RE: Best Effort Definition

From: Howard C. Berkowitz (hcb@gettcomm.com)
Date: Wed May 05 2004 - 00:59:11 GMT-3


At 9:53 PM -0400 5/4/04, Kenneth Wygand wrote:
>Howard,
>
>Thank you for your complete and very comprehensive analysis. My
>question, however, was theoretical in application and is not
>intended for a production environment. Technically the bits in the
>TOS field can be set to anything provided they support the overall
>implementation of the network policy in effect.

Correct. I did want to emphasize the point that network/internetwork
control protocols MUST have absolute priority, and, in production
environments, it's often wise to have either out-of-band or
prioritized telnet for remote consoles.

>The real basis of my question was if a question says "set a specific
>priority or DSCP for a specific type or subset of traffic and use
>"best effort" for everything else", do I retag all other traffic
>with all zero's for the TOS byte or do I trust them the values of
>the TOS byte for this traffic. What does "best effort" actually
>imply, all zero's or unchanged?
>

It's a little more subtle than that. Under the differentiated
service model, there are two main kinds of traffic: guaranteed
service (GS) and best effort (BE). Controlled load is a special case
and not worth considering in a general discussion.
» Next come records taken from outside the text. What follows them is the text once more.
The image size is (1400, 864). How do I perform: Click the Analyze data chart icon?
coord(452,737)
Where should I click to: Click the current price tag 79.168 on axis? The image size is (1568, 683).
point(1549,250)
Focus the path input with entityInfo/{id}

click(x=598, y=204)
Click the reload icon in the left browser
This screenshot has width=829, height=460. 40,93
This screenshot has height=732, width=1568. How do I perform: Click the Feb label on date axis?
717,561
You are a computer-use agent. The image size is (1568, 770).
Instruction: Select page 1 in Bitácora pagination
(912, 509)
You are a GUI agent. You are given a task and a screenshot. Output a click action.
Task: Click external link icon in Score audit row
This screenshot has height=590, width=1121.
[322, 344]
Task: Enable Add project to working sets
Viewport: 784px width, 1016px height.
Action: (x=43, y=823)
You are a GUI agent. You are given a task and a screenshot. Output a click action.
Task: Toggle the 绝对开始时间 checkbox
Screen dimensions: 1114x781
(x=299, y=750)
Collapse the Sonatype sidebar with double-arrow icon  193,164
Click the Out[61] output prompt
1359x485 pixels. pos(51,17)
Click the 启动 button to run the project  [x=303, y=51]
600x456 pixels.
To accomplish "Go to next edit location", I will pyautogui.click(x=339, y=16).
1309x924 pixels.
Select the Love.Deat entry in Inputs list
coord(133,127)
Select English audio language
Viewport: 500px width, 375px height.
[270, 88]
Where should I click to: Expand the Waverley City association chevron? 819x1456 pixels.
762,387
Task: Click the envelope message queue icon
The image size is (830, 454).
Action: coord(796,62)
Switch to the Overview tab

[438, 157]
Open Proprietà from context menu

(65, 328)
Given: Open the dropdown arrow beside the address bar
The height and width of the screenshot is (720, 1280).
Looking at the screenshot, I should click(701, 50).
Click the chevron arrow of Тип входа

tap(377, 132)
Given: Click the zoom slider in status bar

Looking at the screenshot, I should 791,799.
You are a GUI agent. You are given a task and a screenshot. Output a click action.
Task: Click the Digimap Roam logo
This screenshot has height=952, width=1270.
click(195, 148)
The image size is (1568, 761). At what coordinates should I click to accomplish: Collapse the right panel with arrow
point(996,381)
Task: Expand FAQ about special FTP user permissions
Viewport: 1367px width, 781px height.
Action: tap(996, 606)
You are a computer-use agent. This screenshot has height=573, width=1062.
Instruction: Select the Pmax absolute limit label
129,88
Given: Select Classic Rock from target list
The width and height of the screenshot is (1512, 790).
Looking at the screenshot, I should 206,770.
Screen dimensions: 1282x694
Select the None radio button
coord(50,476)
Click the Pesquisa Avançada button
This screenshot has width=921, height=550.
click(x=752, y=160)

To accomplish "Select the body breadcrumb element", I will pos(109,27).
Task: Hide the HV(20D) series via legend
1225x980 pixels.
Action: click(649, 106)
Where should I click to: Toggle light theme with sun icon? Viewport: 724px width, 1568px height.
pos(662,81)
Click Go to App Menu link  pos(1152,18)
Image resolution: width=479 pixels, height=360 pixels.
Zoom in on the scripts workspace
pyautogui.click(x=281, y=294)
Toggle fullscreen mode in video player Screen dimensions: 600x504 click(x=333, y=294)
BE is a somewhat misleading term when one looks at the Cisco RSVP
implementation of GS. Since you can reserve only 75 percent of an
interface bandwidth for GS, leaving 25 percent for BE, the
highest-priority BE really has a guarantee that it will get 25
percent of the total bandwidth.

If this were a question in the CCIE lab, you really have already
identified the key issue, which, I believe, is a legitimate question
to ask a proctor: "I need to determine what amount of policy
enforcement you want. Do I force differentiated service priority, or
should I trust the data originator? Further, should I follow best
practice and not reprioritize routing protocols and related network
control mechanisms?"

[If the proctor answered "no" to the last question, I might indeed
walk away muttering that he needed a thorough thrashing with a large
clue stick. Nevertheles...]

Given that you'll use a router as data source in the lab, AFAIK, it
will not set non-routine priority on anything other than VoIP.

Is that answer closer to your question? :-)

>
>-----Original Message-----
>From: nobody@groupstudy.com on behalf of Howard C. Berkowitz
>Sent: Tue 5/4/2004 5:48 PM
>To: ccielab@groupstudy.com
>Cc:
>Subject: Re: Best Effort Definition
>
>
>
> At 4:31 PM -0400 5/4/04, Kenneth Wygand wrote:
> >Hello Group,
> >
> >
> >
> >I think I know the answer to this one but I just want to get some more
> >opinions...
> >
> >
> >
> >If I am performing QoS (whether it be CoS, IP Precedence, ToS Bits, or
> >DSCP), supposed I would like to "mark all traffic going from
>router A to
> >router B as IP Precedence 6 while other traffic receiving
>"best effort"
> >service"... obviously through some kind of classification, marking and
> >queuing I would make sure all traffic from router A to
>router B receives
> >the type of service it requires.
>
> Why are you using priority 6? Priority 5 is intended as the highest
> to be used for application traffic.
>
> >However, what about all other traffic?
>
> Priorities 6 and 7 are reserved for time-criticall routing protocols,
> network management, etc. Never interfere with the priorities for
> these services, or you may create a situation where the routers lock
> up and you cannot get control. Along the same lines, you might want
> to create fine-grained rules to have telnet from a control console at
> priority 5.
>
> >When requesting that other traffic gets "best effort",
>should one leave
> >the QoS markings as-is, or actually remark them back to all 0's?
>
> Leave them as-is. I can't say with certainty that any other
> applications will set priority, but they rarely do without a good
> reason. If, for example, you use TFTP to reload NVRAM during
> production hours, I might give it priority 4.
>
> To put it in perspective, the original military purposes of the
> precedences were having the highest for network and internetwork
> control. The next was used, among other things, for Emergency Command
> Precedence, which is an order to launch a nuclear weapon. Considering
> that the sender of such a message may become part of a mushroom cloud
> at any time, that message HAS to take priority -- but even then, the
> network/internetwork control had even higher precedence, because if
> they weren't working, the network might not be there to carry the
> Emergency Action Message at ECP precedence.